- [Tentang Latihan Ini]: Tuliskan lanjutan tulisan tentang konsep inzal dan tanzil menurut Muhammad Syahrur, dimulai dari kalimat sesudah kalimat terakhir yang ditampilkan.

=== Dokumen Sumber ===

Senin, 25 Desember 2017

KONSEP INZAL DAN TANZIL DALAM PEWAHYUAN MENURUT MUHAMMAD SYAHRUR





Al Qur’an merupakan kitab suci umat Islam mempunyai daya tarik yang kuat. Bahkan daya tariknya tidak pernah habis. Al Qur’an selalu menarik untuk terus dikaji, segala yang ada dan berkaitan dengannya selalu menarik para ulama maupun sarjana-sarjana baik Muslim maupun non Muslim mencoba menguak satu persatu rahasia yang ada didalamnya. Dan salah satu kajian al Qur’an adalah terkait tentang pewahyuan. Pewahyuan al Qur’an menjadi perbincangan yang terus dikaji dalam kajian ulumul qur’an dan tafsir baik oleh para ulama klasik, kontemporer bahkan oleh kaum-kaum orientalis.
Muhammad Syahrur yang merupakan seorang tokoh kontemporer sekaligus tokoh yang akan penulis kaji dalam pembahasan ini. Sebagaimana Syahrur dengan latar belakang intelektualnya yang bisa dikatakan berbeda, mampu berkontribusi dalam perkembangan kajian al Qur’an kontemporer. Hal ini dapat penulis ketahui dengan karya besarnya dalam kajian al Qur’an bernama al Kitab wa al Qur’an: Qira’ah Mu’ashirah. Muhammad Syahrur lahir di Damaskus, Syiria, pada 11 April 1938[1]. Ayahnya bernama Deyb Ibnu Deyb Syahrur dan Ibunya adalah Shiddiqah binti Salih Filyun. Perjalanan intelektual beliau dimulai dari pendidikan dasar dan menengah yang beliau tempuh di tempat kelahirannya yang beliau selesaikan pada tahun 1957 pada umur sembilan belas di lembaga pendidikan ‘Abd al Rahman al Kawakibi, Damaskus. Kemudian beliau melanjutkan pendidikannya ke Moskow untuk mempelajari teknik sipil. Perjalanan akademik beliau yang berlatar belakang teknik beliau lanjutkan hingga meraih gelar Magister dan Doktoral di Universitas Irlandia[2].
Walaupun dengan latar belakang yang berbeda sepanjang perjalanan intelektual beliau, hal yang menarik dari Syahrur adalah ketertarikan dan perhatian beliau yang serius pada kajian-kajian keIslaman. Menurutnya, umat Islam tertinggal dengan kebenaran-kebenaran yang diterima begitu saja yang seharusnya dikaji ulang. Meskipun banyaknya upaya yang telah dilakukan, namun menurut Syahrur upaya-upaya yang ada memerlukan kajian akidah secara filosofis, sehingga mampu mengurai dilema pemikiran Islam yang sebenarnya. Kritisan beliau terhadap kajian keIslaman inilah yang mendorong Syahrur memunculkan karya monumentalnya bernama al Kitab wa al Qur’an: Qira’ah Mu’asiroh.

=== Data Tercatat ===

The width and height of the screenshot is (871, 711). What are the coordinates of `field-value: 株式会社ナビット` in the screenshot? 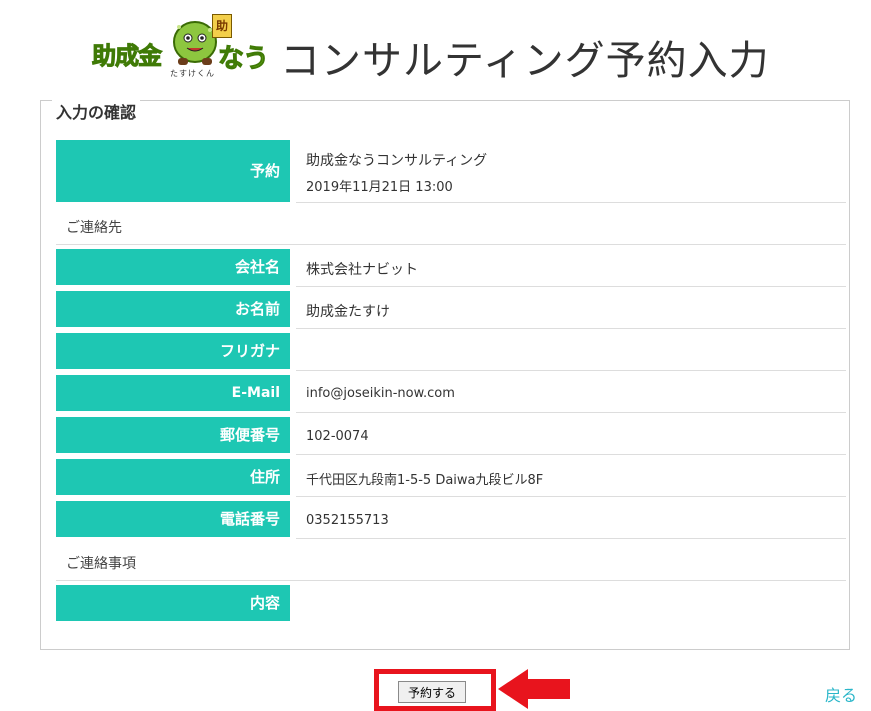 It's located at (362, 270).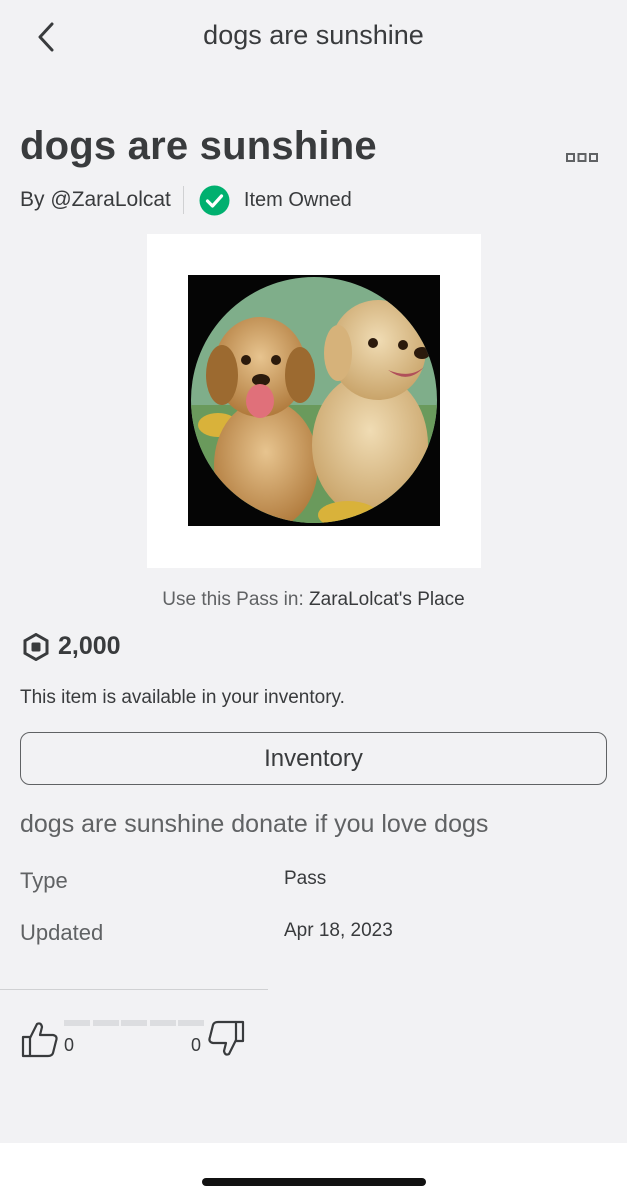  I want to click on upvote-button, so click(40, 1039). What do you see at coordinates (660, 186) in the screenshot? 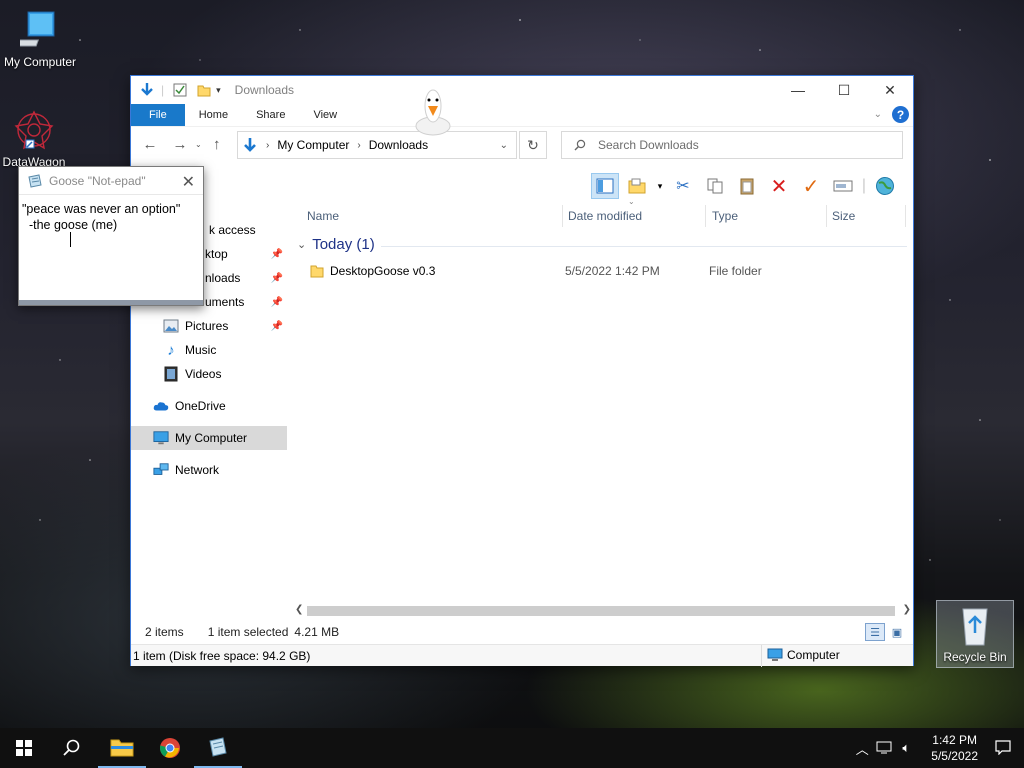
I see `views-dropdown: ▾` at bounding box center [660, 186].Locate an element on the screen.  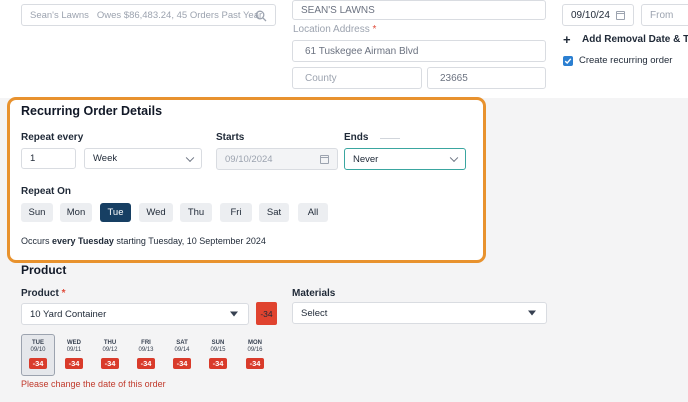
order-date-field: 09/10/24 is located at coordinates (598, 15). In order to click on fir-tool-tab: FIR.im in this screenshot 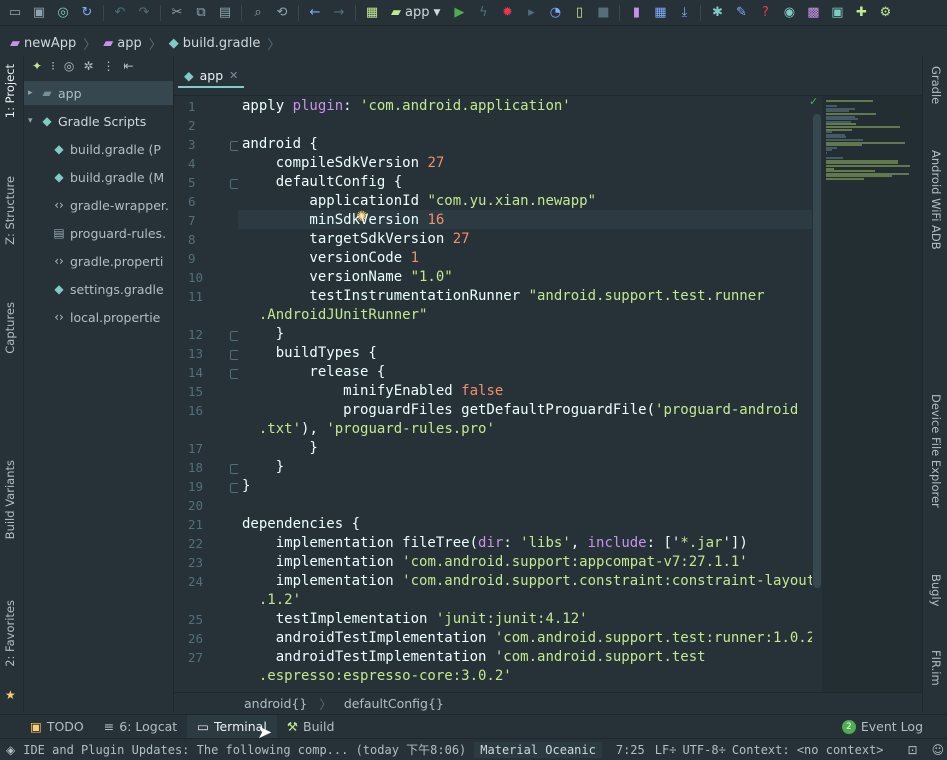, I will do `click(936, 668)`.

===

- [Jawaban Akhir]:
A.    Wahyu Menurut Syahrur
Kata al-wahy menurut Syahrur dalam tradisi Arab menunjukkan pada “sebuah pengetahuan yang khusus” diambil dari kataوحي  yang mengandung pengertian memberikan pengetahuan kepada seseorang secara rahasia[1]. Kata الوحي  juga dipahami sebagai “sebuah isyarat”, sehingga segala sesuatu yang disampaikan kepada orang lain dengan cara apapun serta bisa dipahami termasuk kedalam kategori al wahy. Dengan demikian, al wahy berarti penyampaian segenap pengetahuan baik itu perintah atau larangan kepada orang lain yang disampaikan secara rahasia[2]. Dari sini, Syahrur membagi cara penyampaian wahyu Tuhan kepada penerimanya dengan enam cara:
1.      Wahyu disampaikan melalui program fisiologis dan program fungsionalis. Penyampaian ini dibagi lagi kedalam dua khusususan. Pertama, khusus kepada makhluk hidup, seperti wahyu Allah kepada lebah sebagaimana yang tercantum pada surat an Nahl ayat 68-69[3]. Kedua, khusus menyangkut fenomena alam seperti dalam surat al Fushilat ayat 12 dan al Zalzalah ayat 4-5[4].
2.      Wahyu yang disampaikan dalam bentuk personifikasi baik berupa suara maupun rupa. Wahyu jenis ini dialami oleh nabi-nabi sebelumnya sebagaimana terdapat dalam surat al Hud ayat 69 dan 77[5]
3.      Wahyu datang dalam bentuk getaran atau bisikan hati nurani (semacam ilham)[6].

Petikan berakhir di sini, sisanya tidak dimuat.